The five man deputation wanted to question bank officials about the $750 million the big US bank has lent Joy's American parent company Harnischfeger Industries Inc. The deputation was parked in the boardroom until higher authorities were apparently consulted.
Harnischfeger Inc. currently operates under Chapter 11 bankruptcy protection. This section of the US Bankruptcy Code allows a debtor to continue operations so long as it reorganises, restructures, and cuts operating costs.
Since 1998 the company has been involved in what it terms "aggressive" and permanent global downsizing, cost cutting, and "headcount reduction".
Moss Vale Joy workers are currently in dispute with Joy management, and believe the economic situation of Harnischfeger and its global strategies are part of their problem.
Following the collapse of EBA negotiations earlier this year, about 70 workers were locked-out of the Joy worksite in Moss Vale (NSW) for three months under provisions of the Workplace Relations Act.
During this time they manned two picket encampments outside their worksite. Their activities, and those of their unions (the AMWU, AWU, and CEPU), are restrained by Supreme Court injunctions.
In the face of the hard anti-union line pursued by the company, the workers rejected an offer to return to work last week. And as the lockout turned into a strike, the workers visited Chase Manhattan.
According to Moss Vale worker logic, because Harnischfeger is globally restructuring, cutting costs and jobs, and Chase Manhattan is bankrolling the company, then the bank has a defacto relationship with what is happening in Moss Vale.

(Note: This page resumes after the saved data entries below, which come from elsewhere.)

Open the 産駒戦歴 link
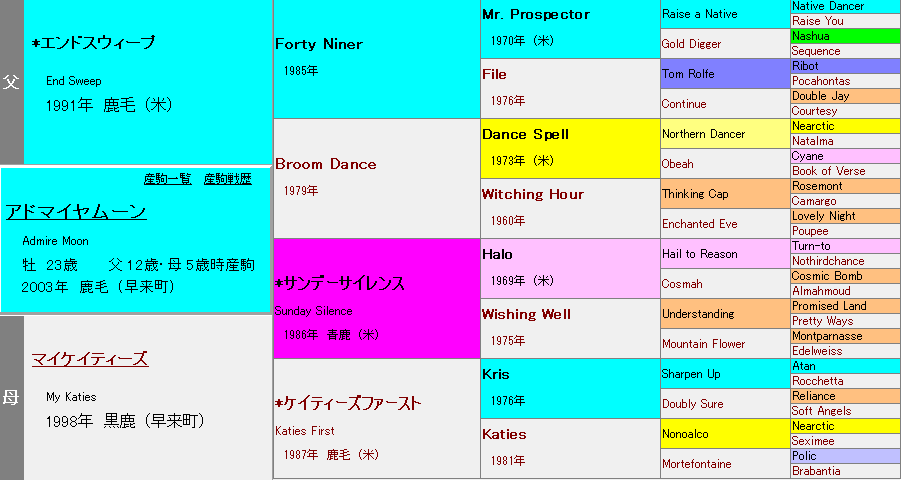 point(227,179)
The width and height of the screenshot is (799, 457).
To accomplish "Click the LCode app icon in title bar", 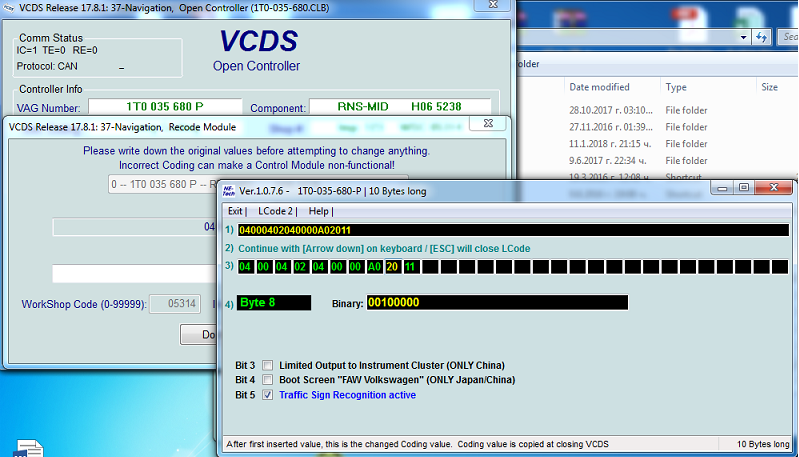I will [x=229, y=190].
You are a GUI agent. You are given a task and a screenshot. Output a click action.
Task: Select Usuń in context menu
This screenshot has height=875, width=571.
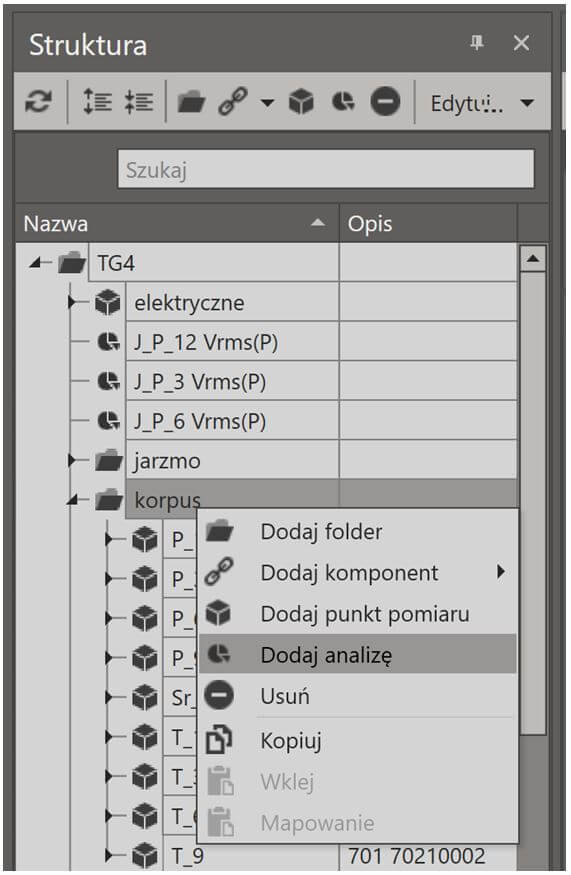358,696
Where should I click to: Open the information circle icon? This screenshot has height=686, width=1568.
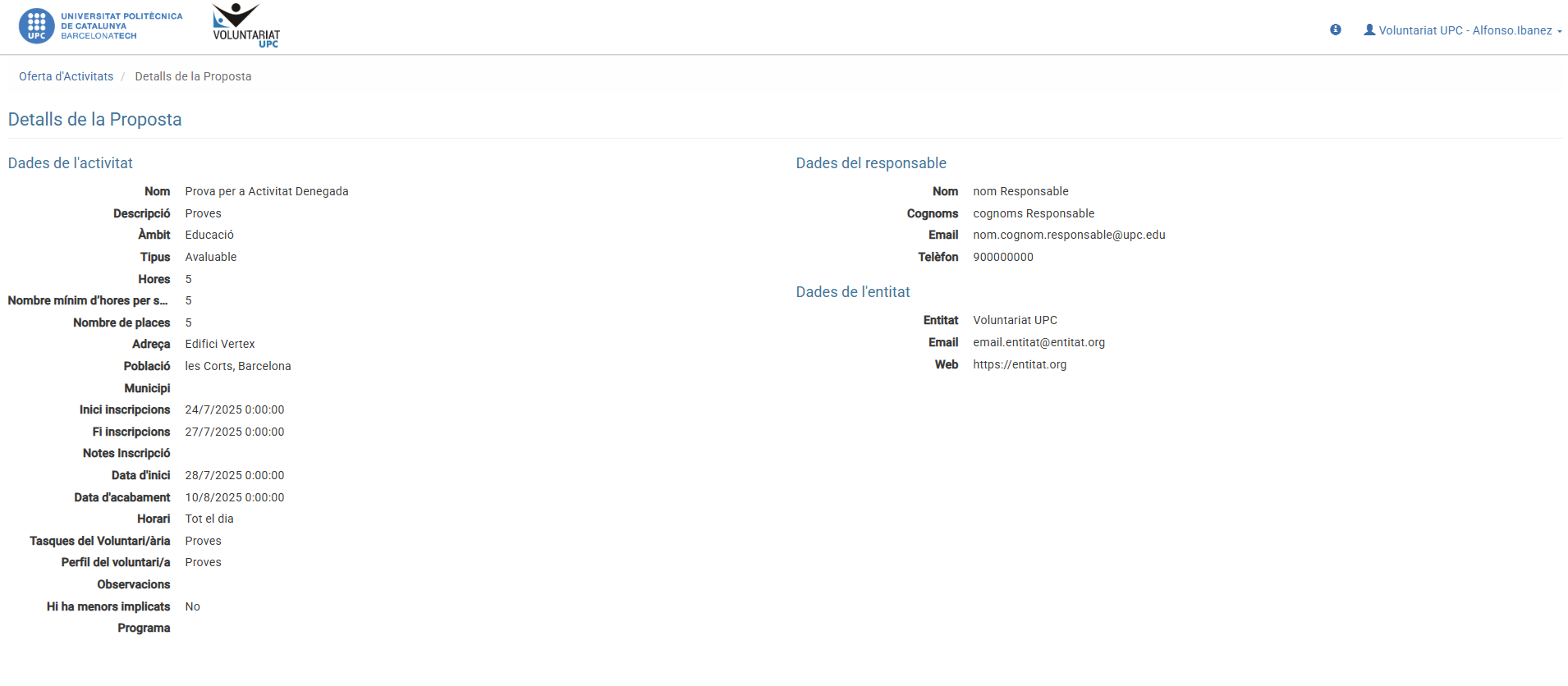[x=1336, y=30]
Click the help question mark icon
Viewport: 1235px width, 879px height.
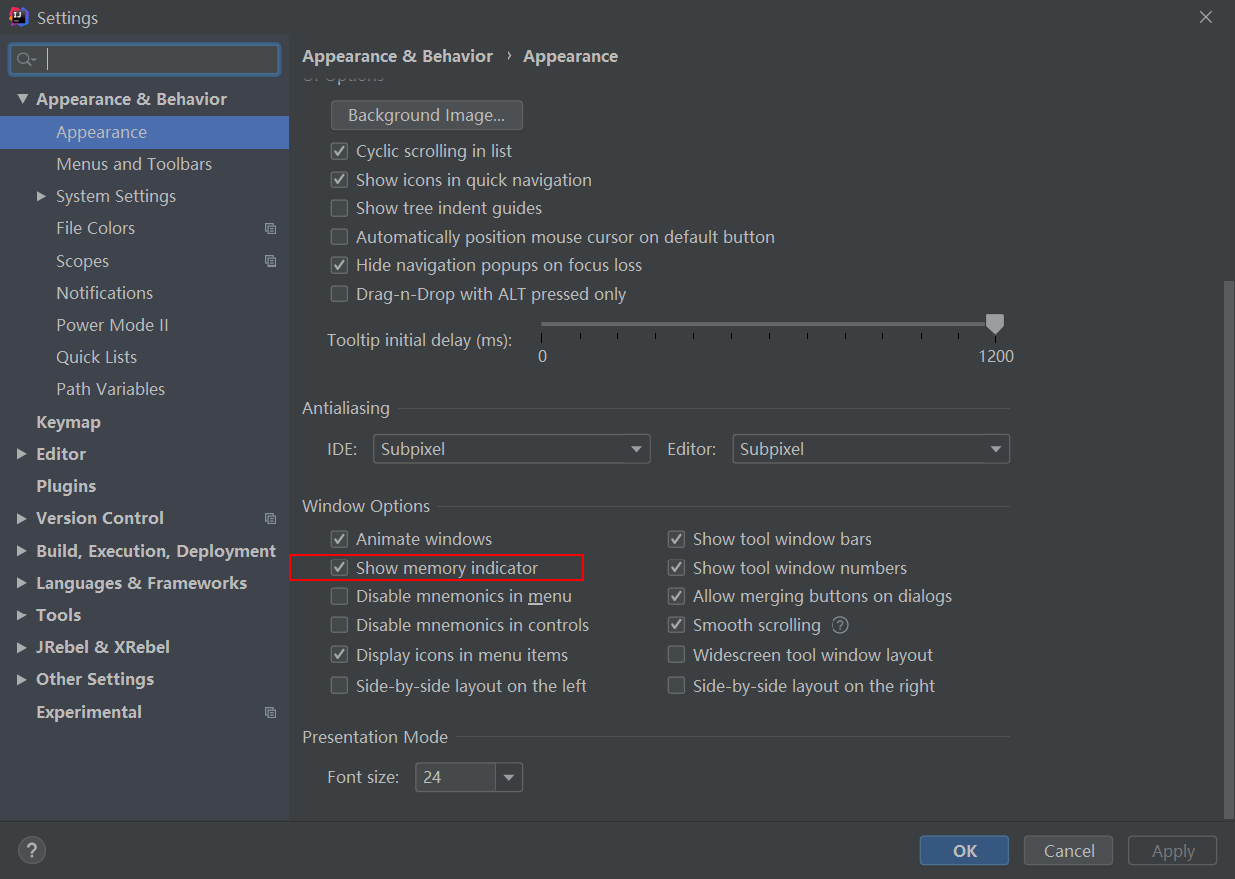(32, 851)
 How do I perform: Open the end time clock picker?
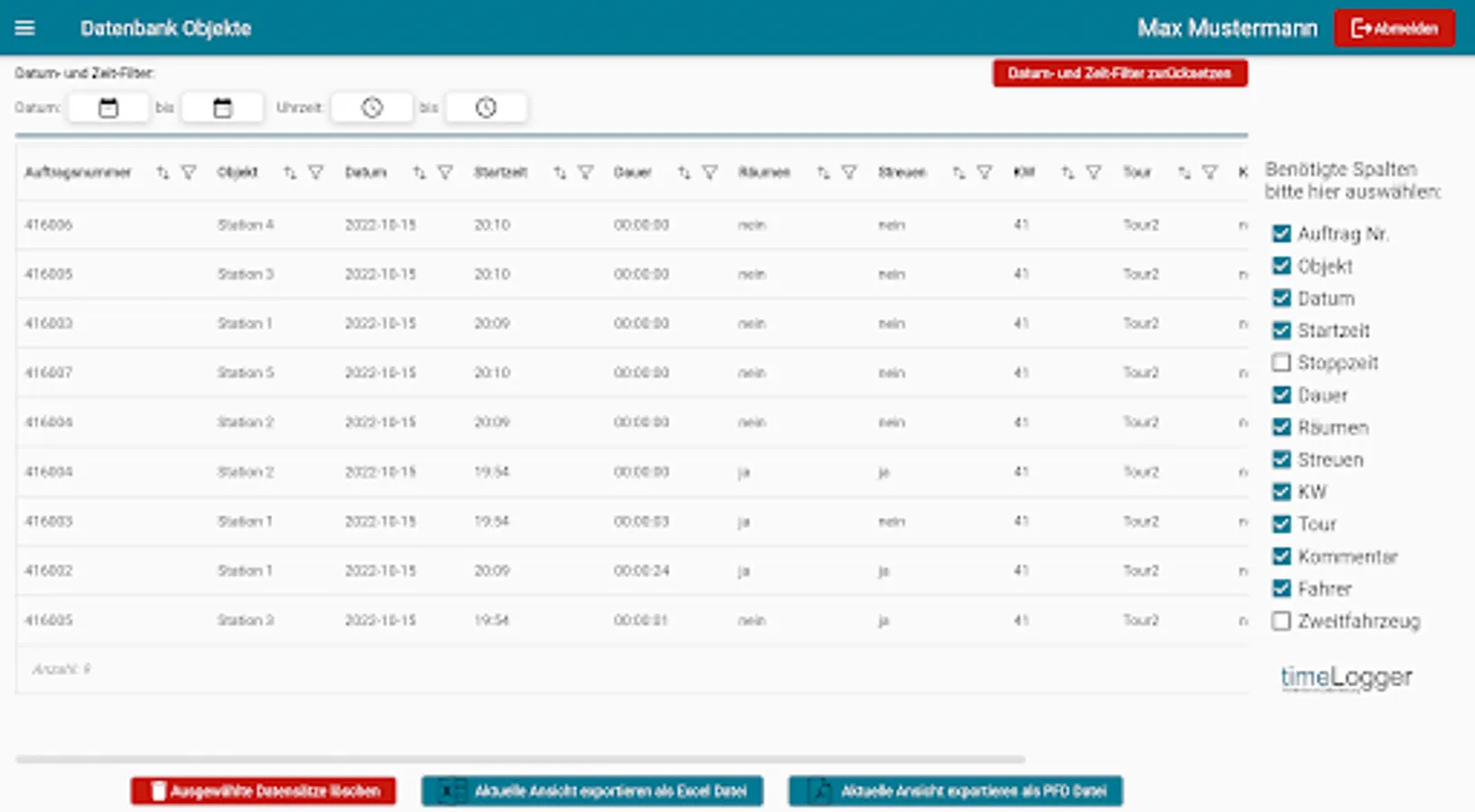[x=486, y=108]
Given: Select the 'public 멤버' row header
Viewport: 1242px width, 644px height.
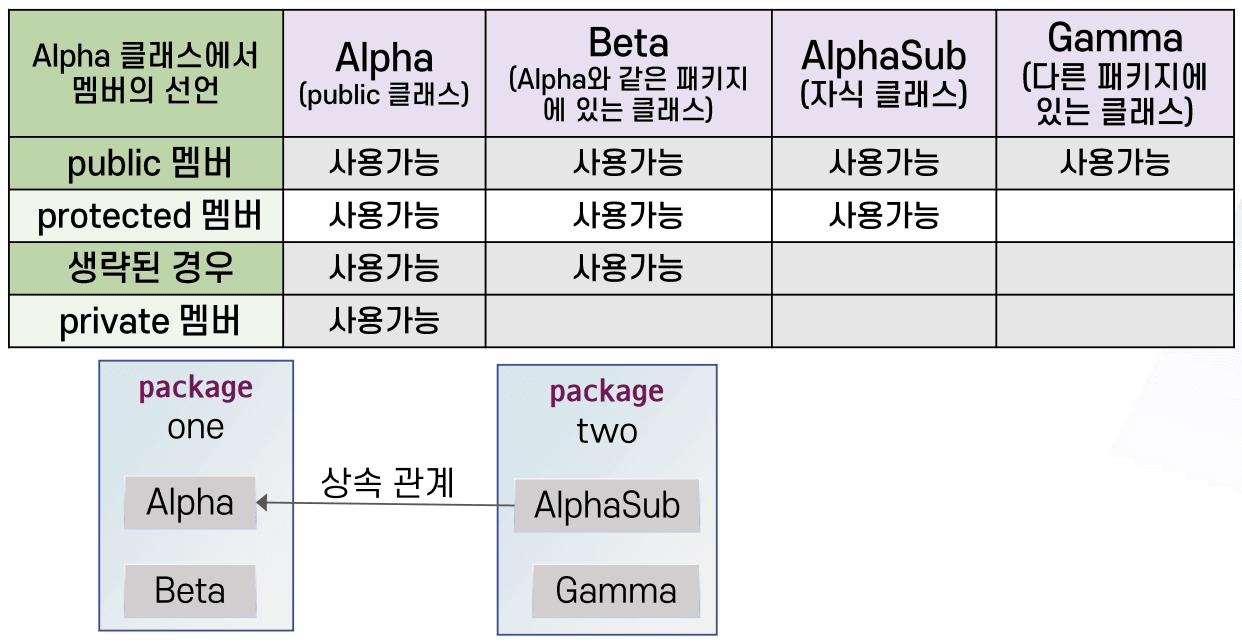Looking at the screenshot, I should [x=146, y=163].
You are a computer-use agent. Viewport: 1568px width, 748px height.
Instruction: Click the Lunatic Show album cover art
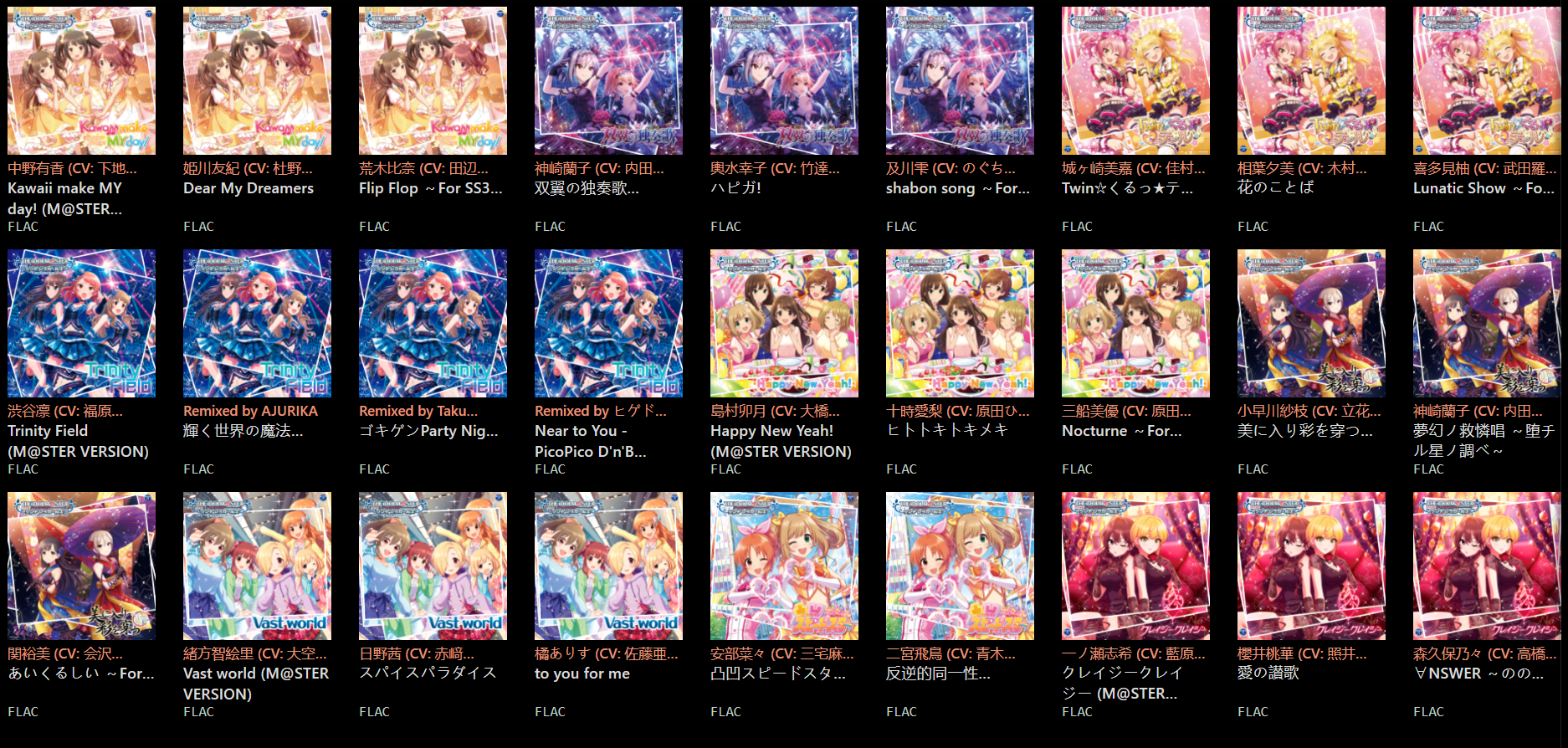[x=1487, y=80]
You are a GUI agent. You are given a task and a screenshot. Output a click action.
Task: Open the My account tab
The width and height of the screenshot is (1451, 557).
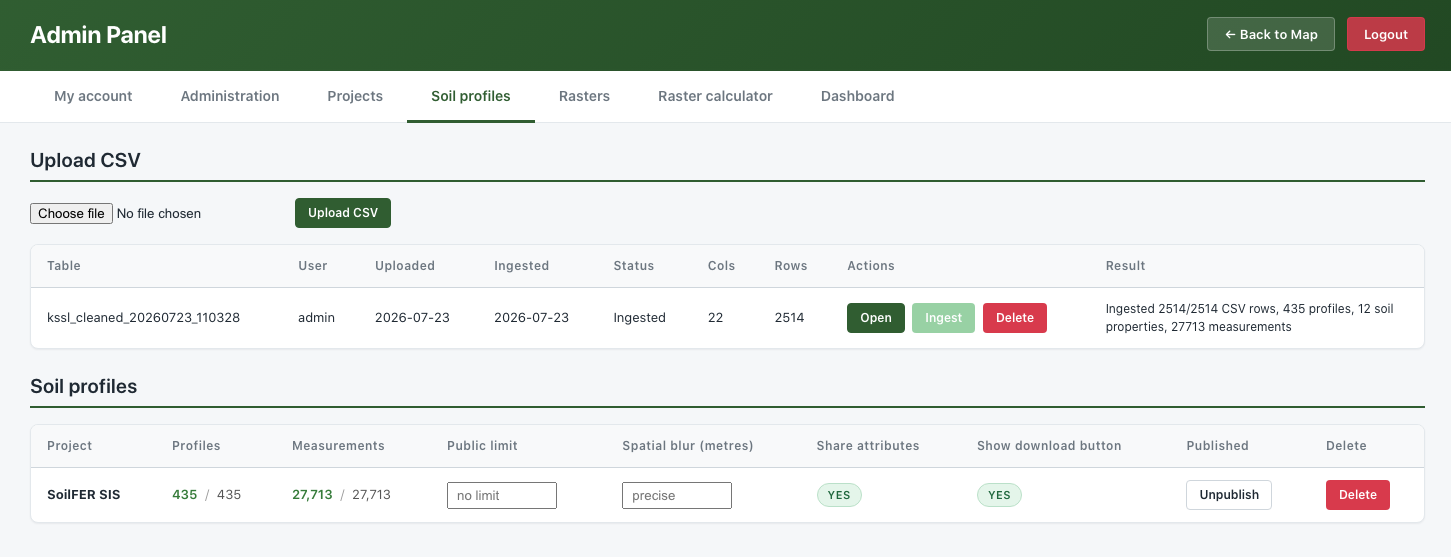coord(93,96)
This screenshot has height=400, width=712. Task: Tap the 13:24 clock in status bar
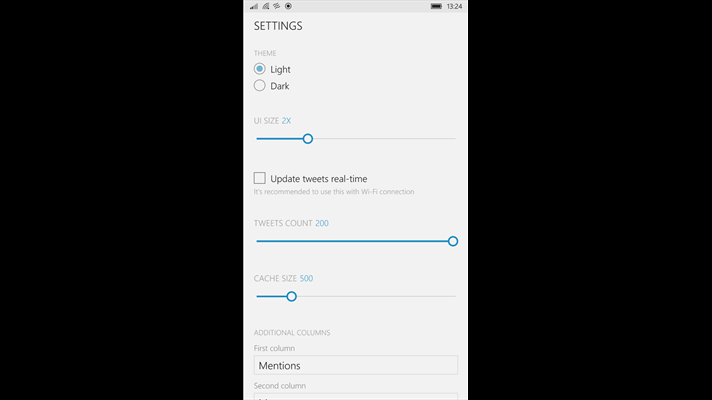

Sydney representatives of the huge US bank were not amused, and the workers left when asked to do so.
Back at the Moss Vale picket encampment, plans were being made for a "Solidarity and Support" tour.
This is now under way. Representatives of the locked-out workers/strikers are touring worksites nationally, explaining the Moss Vale dispute and what happens when management takes full advantage of the Workplace Relations Act.
Chase Manhattan meanwhile, has other problems. A few days after the Moss Vale worker visit, declassified US Treasury documents released in New York allegedly showed the banking giant had helped funnel German assets back to the Nazis from France after the US went to war against Germany during World War 2.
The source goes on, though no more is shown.